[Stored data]
== == ==

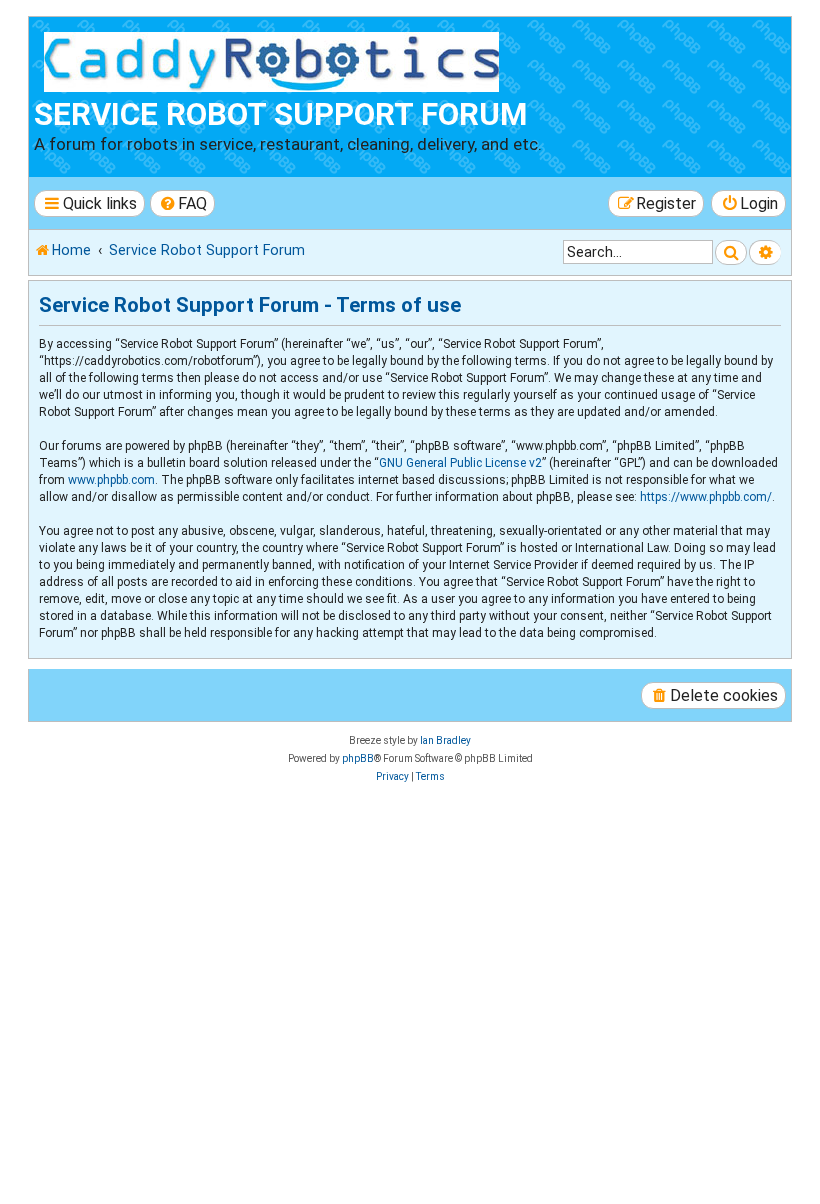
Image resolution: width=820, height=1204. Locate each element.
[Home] (275, 59)
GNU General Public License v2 (460, 463)
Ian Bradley (445, 740)
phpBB (358, 758)
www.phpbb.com (111, 480)
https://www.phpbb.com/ (706, 497)
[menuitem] (183, 203)
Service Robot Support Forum (280, 114)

== == ==

__Exercise objective__:
Reproduce the data above line for line, excluding every picture.

__Response below__:
Image resolution: width=820, height=1204. Locate each element.
[Home] (275, 59)
GNU General Public License v2 (460, 463)
Ian Bradley (445, 740)
phpBB (358, 758)
www.phpbb.com (111, 480)
https://www.phpbb.com/ (706, 497)
[menuitem] (183, 203)
Service Robot Support Forum (280, 114)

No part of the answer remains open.